Segment Start: DATA FOR PROCESSING

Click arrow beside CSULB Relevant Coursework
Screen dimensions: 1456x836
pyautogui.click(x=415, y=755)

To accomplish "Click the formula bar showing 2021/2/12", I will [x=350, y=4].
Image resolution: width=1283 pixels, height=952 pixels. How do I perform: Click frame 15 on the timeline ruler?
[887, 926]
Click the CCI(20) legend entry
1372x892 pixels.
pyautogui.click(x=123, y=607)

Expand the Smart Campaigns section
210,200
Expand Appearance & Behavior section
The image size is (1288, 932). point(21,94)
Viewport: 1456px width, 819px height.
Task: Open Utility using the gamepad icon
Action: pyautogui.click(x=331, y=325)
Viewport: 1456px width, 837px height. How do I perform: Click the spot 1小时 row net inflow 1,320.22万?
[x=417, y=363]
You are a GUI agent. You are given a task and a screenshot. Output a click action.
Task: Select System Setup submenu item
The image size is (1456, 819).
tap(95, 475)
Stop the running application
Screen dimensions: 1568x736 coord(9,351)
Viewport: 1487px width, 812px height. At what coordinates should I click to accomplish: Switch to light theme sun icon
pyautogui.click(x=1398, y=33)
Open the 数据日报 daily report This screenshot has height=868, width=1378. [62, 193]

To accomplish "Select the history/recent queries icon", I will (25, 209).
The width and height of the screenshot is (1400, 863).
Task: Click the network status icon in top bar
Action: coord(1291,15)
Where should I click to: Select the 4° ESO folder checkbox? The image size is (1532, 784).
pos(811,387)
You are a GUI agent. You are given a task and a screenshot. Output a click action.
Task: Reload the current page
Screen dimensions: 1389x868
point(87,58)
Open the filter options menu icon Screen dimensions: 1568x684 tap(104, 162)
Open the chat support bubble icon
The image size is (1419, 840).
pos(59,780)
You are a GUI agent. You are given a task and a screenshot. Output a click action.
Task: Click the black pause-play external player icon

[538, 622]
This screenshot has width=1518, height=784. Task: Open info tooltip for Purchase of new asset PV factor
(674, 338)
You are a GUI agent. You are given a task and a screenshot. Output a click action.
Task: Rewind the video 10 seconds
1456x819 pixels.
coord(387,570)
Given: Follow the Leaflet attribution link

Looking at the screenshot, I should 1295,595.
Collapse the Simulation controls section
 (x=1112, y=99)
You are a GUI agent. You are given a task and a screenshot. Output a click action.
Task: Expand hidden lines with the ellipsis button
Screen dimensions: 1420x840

Segment End: DATA FOR PROCESSING

Print every record above exactly as written.

Click arrow beside CSULB Relevant Coursework
Screen dimensions: 1456x836
pyautogui.click(x=415, y=755)

To accomplish "Click the formula bar showing 2021/2/12", I will [x=350, y=4].
Image resolution: width=1283 pixels, height=952 pixels. How do I perform: Click frame 15 on the timeline ruler?
[887, 926]
Click the CCI(20) legend entry
1372x892 pixels.
pyautogui.click(x=123, y=607)

Expand the Smart Campaigns section
210,200
Expand Appearance & Behavior section
The image size is (1288, 932). point(21,94)
Viewport: 1456px width, 819px height.
Task: Open Utility using the gamepad icon
Action: pyautogui.click(x=331, y=325)
Viewport: 1456px width, 837px height. How do I perform: Click the spot 1小时 row net inflow 1,320.22万?
[x=417, y=363]
You are a GUI agent. You are given a task and a screenshot. Output a click action.
Task: Select System Setup submenu item
The image size is (1456, 819).
tap(95, 475)
Stop the running application
Screen dimensions: 1568x736 coord(9,351)
Viewport: 1487px width, 812px height. At what coordinates should I click to accomplish: Switch to light theme sun icon
pyautogui.click(x=1398, y=33)
Open the 数据日报 daily report This screenshot has height=868, width=1378. [62, 193]

To accomplish "Select the history/recent queries icon", I will (25, 209).
The width and height of the screenshot is (1400, 863).
Task: Click the network status icon in top bar
Action: coord(1291,15)
Where should I click to: Select the 4° ESO folder checkbox? The image size is (1532, 784).
pos(811,387)
You are a GUI agent. You are given a task and a screenshot. Output a click action.
Task: Reload the current page
Screen dimensions: 1389x868
point(87,58)
Open the filter options menu icon Screen dimensions: 1568x684 tap(104, 162)
Open the chat support bubble icon
The image size is (1419, 840).
pos(59,780)
You are a GUI agent. You are given a task and a screenshot. Output a click action.
Task: Click the black pause-play external player icon

[538, 622]
This screenshot has width=1518, height=784. Task: Open info tooltip for Purchase of new asset PV factor
(674, 338)
You are a GUI agent. You are given a task and a screenshot. Output a click action.
Task: Rewind the video 10 seconds
1456x819 pixels.
coord(387,570)
Given: Follow the Leaflet attribution link

Looking at the screenshot, I should 1295,595.
Collapse the Simulation controls section
 (x=1112, y=99)
You are a GUI agent. You are given a task and a screenshot. Output a click action.
Task: Expand hidden lines with the ellipsis button
Screen dimensions: 1420x840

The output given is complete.